Andy Huxtable is with Colocation Product Management at CenturyLink Technology Solutions EMEA.
CenturyLink Technology Sol’ns
Ask not what your data centre can do for you, but what you can do for your data centre.
Naturally, the data centre industry is a big user of energy, so those of us who work within the industry need to do all we can to maximise energy efficiency. However, colocation providers simply provide the IT compute power required by their customers and without this demand, data centres would require no power. Therefore it’s essential that customers understand the positive impact they can have on improving these multi-tenanted environments.
Service providers make huge investments in time and money into designing complex energy efficient data centres to create the perfect home for an enterprise class IT operation. Further investments are made in the creation of robust processes, and the training that goes with them, to ensure 100 percent availability of energy efficient power and cooling is delivered to the data centre floor. However, with colocation, maintaining energy efficiency becomes the responsibility of the customer from this point onwards.
How the IT load is set up and maintained on the DC floor has a big impact on energy efficiency and is greatly impacted by human factors, such as the right people doing the right job, adherence and knowledge of DC best practices and following good operational process and procedures. As a provider of data centre space, one has the responsibility for making sure everyone within its data centre knows what they can do to be a good citizen.
This involves helping customers get maximum efficiency from their equipment in order to help maintain PUE (Power Usage Effectiveness) and drive down operating costs – savings which can ultimately be passed onto all customers.
Small Things Add Up
From the simplest things, such as positioning of equipment in racks to maintaining hot and cold aisle integrity to best practice procedures when cabling up servers so as not to impede airflow, and the use of blanking plates, these are all investments which providers need to make with each customer at a granular level so as to help drive efficiency on the ground. Multiply that one server by 1,000 and it’s actually quite a lot of airflow that has been increased by small and important attention to detail.
Customers should be helped at every level and in deliberate detail rather than given the go ahead to run off and do their own thing, which can sometimes be to the detriment of fellow data centre citizens.

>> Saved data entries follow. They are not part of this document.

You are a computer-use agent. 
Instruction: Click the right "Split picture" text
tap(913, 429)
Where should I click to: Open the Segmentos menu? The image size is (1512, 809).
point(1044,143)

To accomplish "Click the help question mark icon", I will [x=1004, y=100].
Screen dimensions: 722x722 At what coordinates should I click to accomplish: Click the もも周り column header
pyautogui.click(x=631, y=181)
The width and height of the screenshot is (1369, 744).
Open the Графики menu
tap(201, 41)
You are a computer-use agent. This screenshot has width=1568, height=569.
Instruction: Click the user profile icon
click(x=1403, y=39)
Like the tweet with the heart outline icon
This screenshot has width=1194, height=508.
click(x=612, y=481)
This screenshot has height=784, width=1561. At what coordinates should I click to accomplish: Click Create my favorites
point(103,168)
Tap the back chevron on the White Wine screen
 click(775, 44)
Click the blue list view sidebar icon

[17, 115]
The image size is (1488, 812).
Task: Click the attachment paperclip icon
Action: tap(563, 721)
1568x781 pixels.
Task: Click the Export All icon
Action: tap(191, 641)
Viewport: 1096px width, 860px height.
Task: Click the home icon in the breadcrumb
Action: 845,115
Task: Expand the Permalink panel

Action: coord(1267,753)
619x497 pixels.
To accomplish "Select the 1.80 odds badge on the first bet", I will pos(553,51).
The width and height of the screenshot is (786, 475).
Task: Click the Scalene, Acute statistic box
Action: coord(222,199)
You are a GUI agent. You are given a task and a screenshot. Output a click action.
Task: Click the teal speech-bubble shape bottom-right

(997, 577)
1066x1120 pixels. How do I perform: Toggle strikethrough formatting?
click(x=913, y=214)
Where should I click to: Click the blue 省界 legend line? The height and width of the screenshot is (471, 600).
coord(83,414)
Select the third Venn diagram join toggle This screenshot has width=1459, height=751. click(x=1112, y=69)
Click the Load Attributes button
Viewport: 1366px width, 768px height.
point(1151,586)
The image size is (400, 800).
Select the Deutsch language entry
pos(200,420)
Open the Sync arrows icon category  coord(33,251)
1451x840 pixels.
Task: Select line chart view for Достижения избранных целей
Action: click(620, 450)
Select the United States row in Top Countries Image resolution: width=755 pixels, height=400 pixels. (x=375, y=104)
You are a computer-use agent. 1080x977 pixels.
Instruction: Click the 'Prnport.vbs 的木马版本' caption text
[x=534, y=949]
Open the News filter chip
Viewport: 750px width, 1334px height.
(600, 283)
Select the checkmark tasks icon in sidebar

Data centre management is a complex task that requires specialized skills across a wide number of domains, such as security, power distribution, networking and hardware and software management. The experience of the on-site data centre staff can significantly improve the level of support on offer, so the best providers have skilled staff in all key data centre capabilities, and do not simply react to vendor staff who come in to service the data centre systems. Engineers and technicians who are highly trained and certified, with extensive experience in data centre management should provide dependable advice and guidance that result in improved uptime. Providers that offer managed hosting and cloud services are often better suited to help with colocation needs, as their data centre staff are trained and experienced in supporting complex environments.
Standard, documented processes and practices should be in place for all data centre activities, such as maintenance and change management, as standardisation drives better performance all round.
The Devil Is In The Details
Choosing a provider that can give access to data centre design experts in the initial development stages of suite design can greatly improve energy efficiency by ensuring the use of optimal rack design and structure cabling systems. A good provider will deliver these complimentary, as standard; helping reduce power consumption by using good green IT principles, which is a benefit to all. A great provider will continue to support the customer way beyond the design phase and into the full life cycle of their contract term. Designs, technologies and even staff may need to change over time but the need for applying industry best practices will never go away.
Data Centres: A Hub For All
Data centres aren’t just a hub of compute activity, rather they are a hub for human intelligence.
Attention to detail in order to foster good citizenship goes right down to the fundamentals. Client staff will spend significant time at the data centre and therefore office workspaces, lounges and conference rooms need to be suitable for employees to connect laptops or take conference calls. These are not just amenities; they are vital in providing a working, comfortable environment to keep staff productive and engaged.